Responsabilità solidale degli amministratori per aggravamento del dissesto patrimoniale

Qualora una situazione di crisi societaria risulti (fin dagli esercizi precedenti al fallimento) così grave da poter essere qualificata come “grave crisi di liquidità” (cioè l’impossibilità della società di continuare ad operare proficuamente sul mercato, fronteggiando con mezzi ordinari le obbligazioni correnti), gli amministratori che siano consapevoli della situazione e che decidano di proseguire l’attività d’impresa in continuità – senza provvedere ad accedere tempestivamente agli strumenti di risoluzione della crisi o ad un’adeguata ricapitalizzazione – configurano una condotta negligente indirizzata all’aggravio del dissesto e sono dunque responsabili in solido ai sensi degli artt. 2392, 2393, 2394, 2476 e 2486 c.c.

24 Aprile 2021

Impugnazione della delibera assembleare approvativa del bilancio sociale: criteri per il vaglio di fondatezza sul rispetto delle regole preposte alla redazione del bilancio da parte degli amministratori

La deduzione di nullità di una delibera di approvazione di bilancio costituisce il riflesso – sulla manifestazione della volontà assembleare imputata alla società – dell’illiceità del suo oggetto. Tale illiceità deriva a sua volta dalla violazione delle regole poste a presidio della chiarezza, della veridicità e della correttezza della situazione patrimoniale e finanziaria della società nonché del risultato economico dell’esercizio e riflesse nel documento di bilancio approvato.

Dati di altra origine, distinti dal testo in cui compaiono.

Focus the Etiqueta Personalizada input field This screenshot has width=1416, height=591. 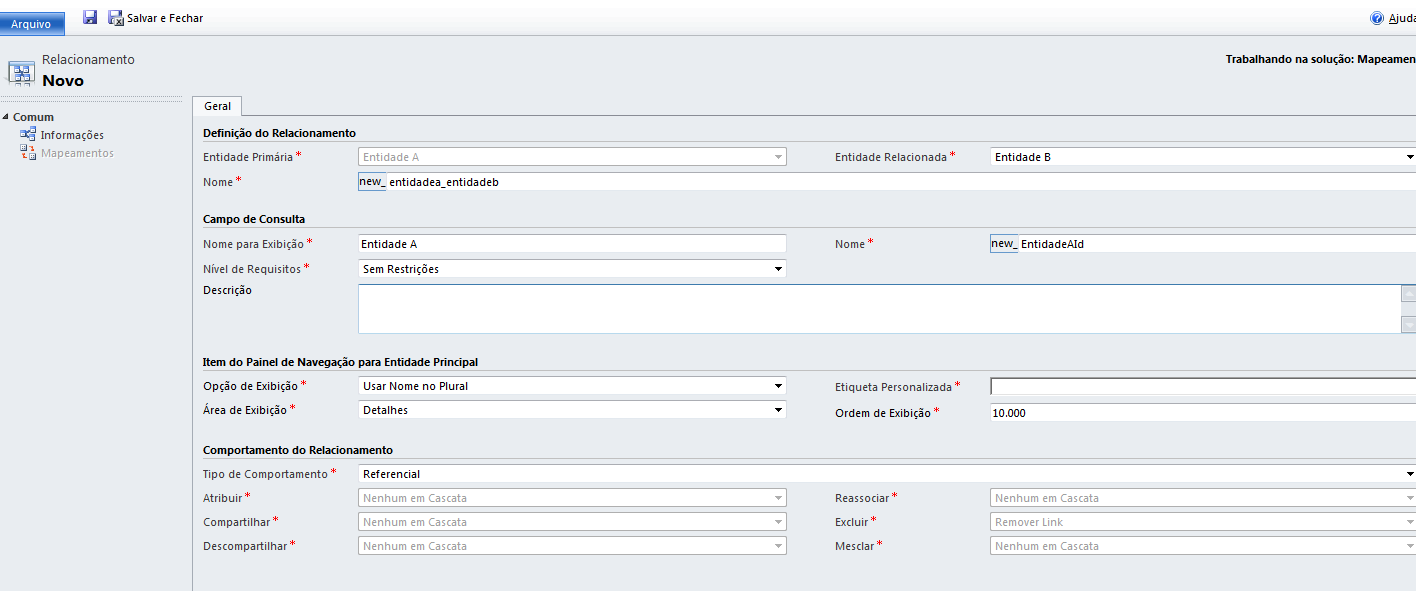1202,387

Pertanto, il vaglio di fondatezza di un’impugnazione di bilancio, quando non basata anche su vizi di convocazione, costituzione e funzionamento dell’assemblea, si risolve necessariamente in quello del rispetto, da parte degli amministratori, delle regole preposte alla redazione della bozza di bilancio. In particolare, tale delibazione, oltre a fondarsi su valutazioni di natura tecnico-contabile (per le quali, come è noto, il Tribunale richiede generalmente l’ausilio di esperti indipendenti di provata fama), tiene conto: a) del principio per cui il bilancio di una società di capitale deve essere comprensibile e chiaro non al quivis de populo bensì a qualunque soggetto dotato della preparazione tecnico-contabile e giuridica necessaria e sufficiente a comprenderne il contenuto; b) del principio per cui esso deve contenere tutte le sole informazioni richieste dalle disposizioni di legge, ulteriormente ridotte – nei casi di bilanci redatti in forma abbreviata – a quelle di cui all’art. 2345-bis c.c. (co. 2 e ss.); c) del principio per cui non ogni anche minimo difetto di veridicità, correttezza e chiarezza del bilancio è tale da ridondare nella nullità, anche solo parziale, della delibera di approvazione, ma solo quelli che alterino in modo significativo la rappresentazione patrimoniale ed economica in cui il bilancio consiste o menomino in modo apprezzabile la chiarezza e completezza dell’informazione che esso è chiamato a rendere ai soci e ai terzi.

16 Aprile 2021

Responsabilità solidale dell’amministratore subentrante per le omissioni del precedente

L’amministratore subentrante di una S.r.l, tanto più quando risulti in possesso di tutta la documentazione contabile della società, ha il dovere di verificare e, se necessario, rimediare alle omissioni del precedente, se del caso anche tramite istanza all’Agenzia delle Entrate e ad Equitalia di accertamento della posizione fiscale e debitoria. In difetto lo stesso, risponderà – per un titolo autonomo ma convergente con quello dell’ex amministratore direttamente responsabile – della causazione del danno arrecato al patrimonio sociale, e quindi in via tendenzialmente solidale con l’amministratore cui era subentrato. È tuttavia fatta salva la possibilità di fornire prova, da parte dell’amministratore subentrante, di non avere provveduto a rimediare alle omissione per ragionevoli scelte gestorie alternative o di avervi provveduto almeno in parte.